I loved you.
Maybe we were too young to understand what true love entailed. Too young to understand a relationship isn’t cuddling one moment and having a massive pointless argument the next.
It started off lovely, didn’t it? Ah, grade seven. You started to walk me to skating lessons. Twice a week. Then one day, halfway to the rink, on a freezing afternoon – surely with frozen toes and frostbitten skin – you asked me out.
My first real boyfriend. Come on, *Eric, you know we weren’t legit. But I digress.
As pre-teens, we weren’t ready for a so-called commitment. The silent treatment. Breaking up, getting back together. Just like a soap opera. We were like Kim and Shane, without the English accent. Whatever you can argue about in grades seven and eight, we found it. And it eventually ended *Tesshua.
We resorted to friendship. Where we excelled. That should’ve been a clue.
But the summer entering grade ten, you changed. You morphed from an AC/DC, Metallica t-shirt clad kid into a preppy young man. You matured. I learned you wanted more than friendship, and the feeling was mutual.
Finally, we had real conversations. We discussed events, issues and our feelings. We rarely argu … okay, we disagreed. But we worked through them.
And we were nauseating.
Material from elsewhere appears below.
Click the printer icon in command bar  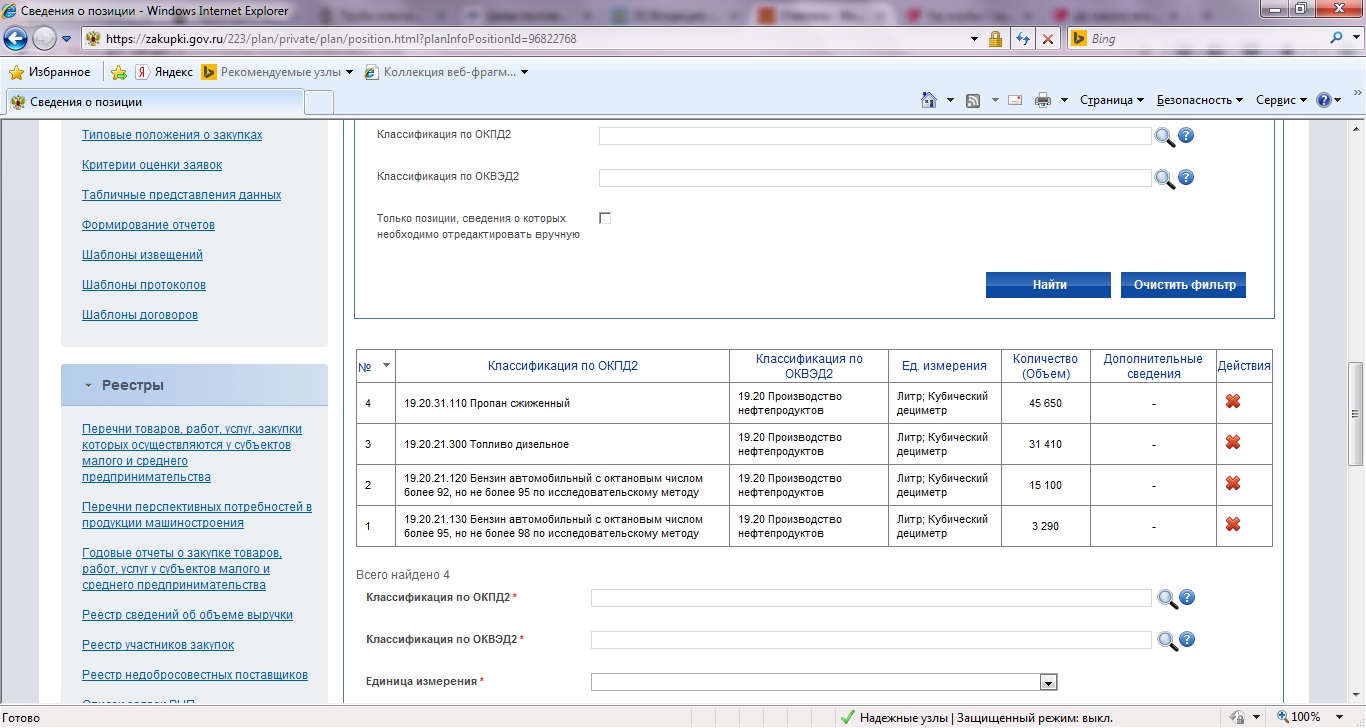click(x=1043, y=100)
I kept track of our monthly anniversaries in my school agenda. We bought each other little gifts and passed cutesy notes. And we made our friends ill with our PDA.
We were in love. We were going to last. Forever. A dangerous word when you’re young. We barely understood ourselves, let alone each other.
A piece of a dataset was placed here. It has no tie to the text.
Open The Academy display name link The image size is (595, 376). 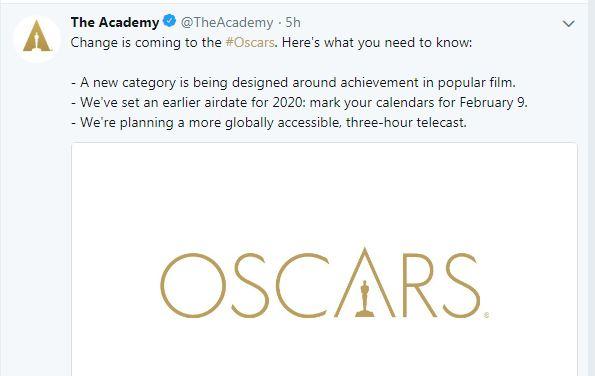click(115, 22)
Then, the arguments started. Again. But this was different. I was angry. You were angry. My skating career tanked. Your hockey career sank. We were both bitter. We were starved for attention. We fell into the familiar habit of breaking up, making up, repeat. It was familiar. Failing was not.
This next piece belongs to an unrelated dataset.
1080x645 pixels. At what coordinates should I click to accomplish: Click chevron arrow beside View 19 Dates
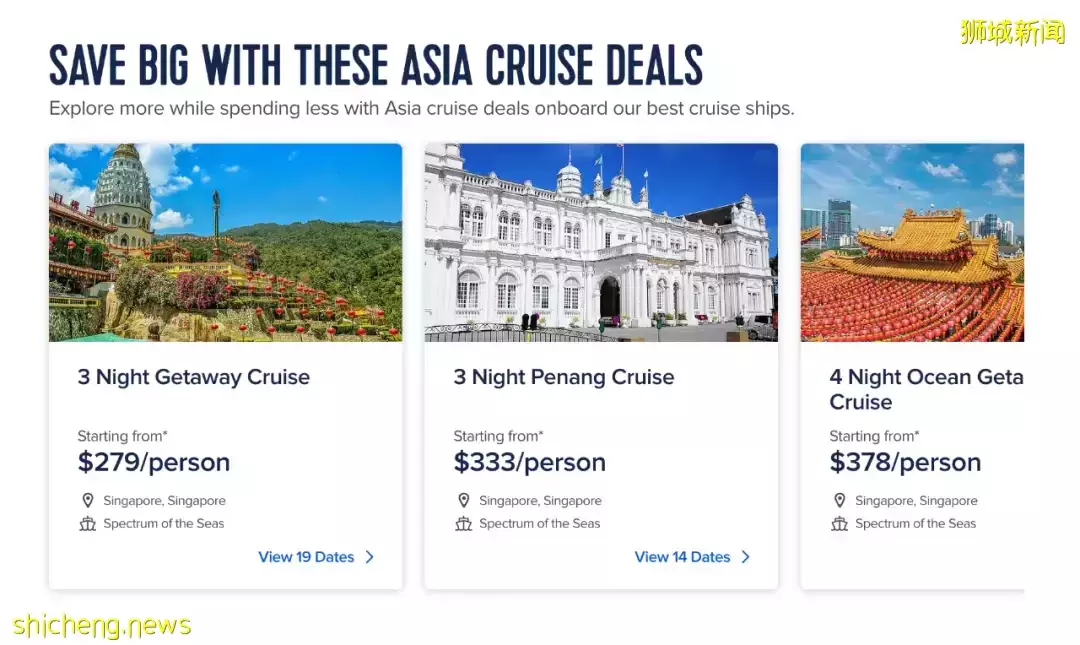[370, 557]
Then came the finale of the saga.
Graduation night. You were “letting me go.” No, don’t sugar it up with “But it wasn’t our graduation night.” I went home in tears. Bawling. You went to the graduation celebration. Happy. Without me. I felt our three-year off-and-on relationship meant nothing.
You walked away without looking back. You slayed my soul. You smashed my heart. You broke me.
Maybe you loved me, but you lied about why you were “letting me go.”
Two months after you released me, a hormone-driven, teenage, fairy Godfather granted your wish. And – poof – your virginity vanished in one weekend. Like the string of strangers you slept with.
At first, I was upset. I shed a few tears. But no outburst. No tyrannosaurs screams. When you date someone from grade seven to eleven, you understand them. I knew your actions were out of character. You’re impulsive, but you’re not an idiot. And you have a terrible conscience. I knew you’d forever carry the guilt of that weekend. Not because it wasn’t me. But because it wasn’t what you expected.
Years later, we restored our friendship. But we never talked about what happened that weekend. Probably for the best. And then I moved away, and you lived happily ever after.
Not in the real world.
I’m sorry about your divorce. Don’t roll your eyes. I am. *Regina didn’t know me, but she didn’t want me around you. I’m sure she had her reasons.
I know about *Gillian. Some advice. You’re an Aries. She’s a Sagittarius. Do not screw this up. Everyone deserves happiness, and I don’t believe life’s been fair to you in that area. And she deserves to be part of your happiness.
Joshua, I don’t regret our relationship. We built loads of memories. How can you have regrets about something that makes you smile?
We just weren’t meant to last. Like Joey Jeremiah and Caitlin Ryan from Degrassi.
Remember watching “School’s Out”? The wedding scene at the end. A broken up Joey and Caitlin dance. He ponders if they would’ve made it, and then he states, “We had some good times.”
And you and I? We had some great times.
*Names changed for privacy
P.S. Stop looking for your Vuarnet t-shirt.